Near-field Localization with a Reconfigurable Intelligent Surface Acting as Lens

TL;DR

This paper explores using a reconfigurable intelligent surface as a lens for near-field localization, demonstrating that it can achieve decimeter-level accuracy within 3 meters at 28 GHz, with different beamforming strategies depending on prior information.

Contribution

It introduces a novel RIS-based lens approach for localization, analyzes Fisher information, and proposes a two-stage algorithm for improved accuracy.

Findings

Positional beamforming outperforms random beamforming with prior info.

Decimeter-level localization accuracy is achievable within 3 meters at 28 GHz.

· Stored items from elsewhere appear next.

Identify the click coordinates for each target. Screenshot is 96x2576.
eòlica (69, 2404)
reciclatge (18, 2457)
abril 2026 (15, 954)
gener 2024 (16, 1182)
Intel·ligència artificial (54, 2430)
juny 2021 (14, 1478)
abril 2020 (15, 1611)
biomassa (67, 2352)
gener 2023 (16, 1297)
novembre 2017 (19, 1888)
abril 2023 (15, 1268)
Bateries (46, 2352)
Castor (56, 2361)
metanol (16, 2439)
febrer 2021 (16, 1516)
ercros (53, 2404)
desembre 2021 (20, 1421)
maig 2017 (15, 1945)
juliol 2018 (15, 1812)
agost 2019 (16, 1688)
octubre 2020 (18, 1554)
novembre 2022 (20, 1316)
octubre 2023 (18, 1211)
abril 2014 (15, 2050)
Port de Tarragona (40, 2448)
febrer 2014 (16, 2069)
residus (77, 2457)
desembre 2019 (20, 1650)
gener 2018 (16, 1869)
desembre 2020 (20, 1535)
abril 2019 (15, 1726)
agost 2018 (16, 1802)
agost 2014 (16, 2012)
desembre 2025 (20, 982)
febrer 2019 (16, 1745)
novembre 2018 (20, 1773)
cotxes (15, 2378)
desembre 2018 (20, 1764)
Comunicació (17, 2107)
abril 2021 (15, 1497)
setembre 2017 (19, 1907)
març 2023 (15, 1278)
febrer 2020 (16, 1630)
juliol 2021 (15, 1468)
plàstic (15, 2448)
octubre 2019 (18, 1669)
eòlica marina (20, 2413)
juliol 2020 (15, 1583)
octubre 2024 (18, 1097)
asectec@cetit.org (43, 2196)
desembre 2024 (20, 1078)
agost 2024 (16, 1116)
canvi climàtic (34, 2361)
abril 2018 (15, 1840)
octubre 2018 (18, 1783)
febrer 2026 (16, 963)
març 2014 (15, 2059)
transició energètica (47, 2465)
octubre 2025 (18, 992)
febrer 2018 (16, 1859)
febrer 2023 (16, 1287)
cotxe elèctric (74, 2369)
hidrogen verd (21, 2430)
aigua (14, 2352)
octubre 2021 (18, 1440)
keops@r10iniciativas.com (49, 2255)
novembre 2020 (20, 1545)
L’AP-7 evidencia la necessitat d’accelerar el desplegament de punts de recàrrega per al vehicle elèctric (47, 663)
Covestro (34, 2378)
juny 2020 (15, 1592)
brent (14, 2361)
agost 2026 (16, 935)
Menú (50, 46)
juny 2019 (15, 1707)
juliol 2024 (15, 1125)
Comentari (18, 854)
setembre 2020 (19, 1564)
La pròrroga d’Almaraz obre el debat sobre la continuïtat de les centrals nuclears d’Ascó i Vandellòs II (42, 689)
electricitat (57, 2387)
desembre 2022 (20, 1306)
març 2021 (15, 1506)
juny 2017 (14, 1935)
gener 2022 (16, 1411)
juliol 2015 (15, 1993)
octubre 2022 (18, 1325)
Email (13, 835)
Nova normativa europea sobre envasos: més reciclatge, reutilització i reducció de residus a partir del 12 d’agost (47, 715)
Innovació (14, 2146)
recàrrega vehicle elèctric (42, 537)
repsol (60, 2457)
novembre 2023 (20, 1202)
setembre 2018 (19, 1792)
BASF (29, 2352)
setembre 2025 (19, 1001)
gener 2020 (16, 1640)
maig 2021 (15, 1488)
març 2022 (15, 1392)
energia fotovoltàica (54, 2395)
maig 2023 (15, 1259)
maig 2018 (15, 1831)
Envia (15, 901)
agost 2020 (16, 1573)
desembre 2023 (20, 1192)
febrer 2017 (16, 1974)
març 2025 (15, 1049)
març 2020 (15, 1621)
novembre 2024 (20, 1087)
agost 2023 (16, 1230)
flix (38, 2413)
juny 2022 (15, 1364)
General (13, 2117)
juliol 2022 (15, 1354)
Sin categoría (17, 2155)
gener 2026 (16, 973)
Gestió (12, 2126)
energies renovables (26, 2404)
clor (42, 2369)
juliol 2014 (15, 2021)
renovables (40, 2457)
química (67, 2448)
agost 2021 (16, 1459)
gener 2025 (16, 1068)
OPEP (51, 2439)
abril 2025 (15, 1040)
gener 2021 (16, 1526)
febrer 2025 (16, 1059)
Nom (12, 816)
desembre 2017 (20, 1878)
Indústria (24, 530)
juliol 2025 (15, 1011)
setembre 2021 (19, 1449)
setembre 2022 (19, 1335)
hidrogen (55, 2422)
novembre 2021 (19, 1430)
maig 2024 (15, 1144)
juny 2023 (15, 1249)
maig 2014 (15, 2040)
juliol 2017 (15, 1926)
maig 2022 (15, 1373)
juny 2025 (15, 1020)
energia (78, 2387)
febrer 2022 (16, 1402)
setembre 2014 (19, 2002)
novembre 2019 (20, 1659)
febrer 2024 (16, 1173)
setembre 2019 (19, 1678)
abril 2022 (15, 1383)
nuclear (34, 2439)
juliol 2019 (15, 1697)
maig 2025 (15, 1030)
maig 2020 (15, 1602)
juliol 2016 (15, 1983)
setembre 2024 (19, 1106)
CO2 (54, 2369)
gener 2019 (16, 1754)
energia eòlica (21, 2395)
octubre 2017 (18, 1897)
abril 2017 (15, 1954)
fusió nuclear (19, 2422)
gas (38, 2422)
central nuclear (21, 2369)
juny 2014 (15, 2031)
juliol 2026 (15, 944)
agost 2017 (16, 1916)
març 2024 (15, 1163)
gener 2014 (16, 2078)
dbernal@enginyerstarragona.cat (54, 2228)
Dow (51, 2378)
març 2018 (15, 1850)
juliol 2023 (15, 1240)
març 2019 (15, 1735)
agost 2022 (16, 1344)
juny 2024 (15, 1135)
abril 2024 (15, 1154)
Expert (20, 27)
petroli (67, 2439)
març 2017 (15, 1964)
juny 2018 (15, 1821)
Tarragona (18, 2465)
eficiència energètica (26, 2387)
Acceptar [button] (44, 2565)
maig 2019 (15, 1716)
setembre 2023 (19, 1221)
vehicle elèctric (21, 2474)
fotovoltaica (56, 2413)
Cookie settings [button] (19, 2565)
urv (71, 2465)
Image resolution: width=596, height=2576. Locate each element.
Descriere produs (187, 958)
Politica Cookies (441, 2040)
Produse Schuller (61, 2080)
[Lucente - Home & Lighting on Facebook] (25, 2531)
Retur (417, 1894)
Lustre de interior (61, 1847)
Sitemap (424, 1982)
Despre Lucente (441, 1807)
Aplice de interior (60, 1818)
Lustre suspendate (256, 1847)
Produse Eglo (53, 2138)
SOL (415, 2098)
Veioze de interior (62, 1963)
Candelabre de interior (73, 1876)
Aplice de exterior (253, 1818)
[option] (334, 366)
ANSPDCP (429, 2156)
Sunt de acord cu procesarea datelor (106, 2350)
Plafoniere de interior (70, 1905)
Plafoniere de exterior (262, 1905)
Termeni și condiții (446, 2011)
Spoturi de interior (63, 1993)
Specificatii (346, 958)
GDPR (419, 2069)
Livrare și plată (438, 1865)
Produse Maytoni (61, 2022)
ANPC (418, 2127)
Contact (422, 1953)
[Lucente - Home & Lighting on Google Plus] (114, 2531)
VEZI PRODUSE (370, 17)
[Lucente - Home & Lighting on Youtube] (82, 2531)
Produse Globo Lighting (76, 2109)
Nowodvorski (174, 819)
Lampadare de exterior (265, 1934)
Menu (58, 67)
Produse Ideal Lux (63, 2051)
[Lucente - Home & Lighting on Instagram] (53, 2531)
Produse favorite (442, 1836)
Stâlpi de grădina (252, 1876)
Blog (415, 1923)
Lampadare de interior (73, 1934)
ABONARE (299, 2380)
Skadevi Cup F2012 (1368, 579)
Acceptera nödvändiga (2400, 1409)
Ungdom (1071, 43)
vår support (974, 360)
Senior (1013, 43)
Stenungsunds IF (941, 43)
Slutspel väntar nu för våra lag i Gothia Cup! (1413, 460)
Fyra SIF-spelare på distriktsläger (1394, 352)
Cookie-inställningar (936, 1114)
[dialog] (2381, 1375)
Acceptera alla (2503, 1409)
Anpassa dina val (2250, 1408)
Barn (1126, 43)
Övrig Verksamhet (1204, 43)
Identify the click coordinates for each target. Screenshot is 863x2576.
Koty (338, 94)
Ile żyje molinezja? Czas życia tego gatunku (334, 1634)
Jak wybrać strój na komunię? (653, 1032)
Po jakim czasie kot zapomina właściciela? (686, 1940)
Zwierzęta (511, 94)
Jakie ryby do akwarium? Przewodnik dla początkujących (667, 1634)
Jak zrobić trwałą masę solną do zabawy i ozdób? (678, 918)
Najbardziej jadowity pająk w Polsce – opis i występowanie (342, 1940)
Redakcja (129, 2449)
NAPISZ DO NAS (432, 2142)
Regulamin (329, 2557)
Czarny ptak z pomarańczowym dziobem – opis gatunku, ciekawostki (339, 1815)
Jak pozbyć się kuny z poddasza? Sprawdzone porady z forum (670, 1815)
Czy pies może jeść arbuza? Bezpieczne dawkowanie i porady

RIS lens can be effectively used for near-field localization with limited hardware.

Abstract

Exploiting wavefront curvature enables localization with limited infrastructure and hardware complexity. With the introduction of reconfigurable intelligent surfaces (RISs), new opportunities arise, in particular when the RIS is functioning as a lens receiver. We investigate the localization of a transmitter using a RIS-based lens in close proximity to a single receive antenna element attached to reception radio frequency chain. We perform a Fisher information analysis, evaluate the impact of different lens configurations, and propose a two-stage localization algorithm. Our results indicate that positional beamforming can lead to better performance when a priori location information is available, while random beamforming is preferred when a priori information is lacking. Our simulation results for a moderate size lens operating at 28 GHz showcased that decimeter-level accuracy can be attained within 3 meters to the lens.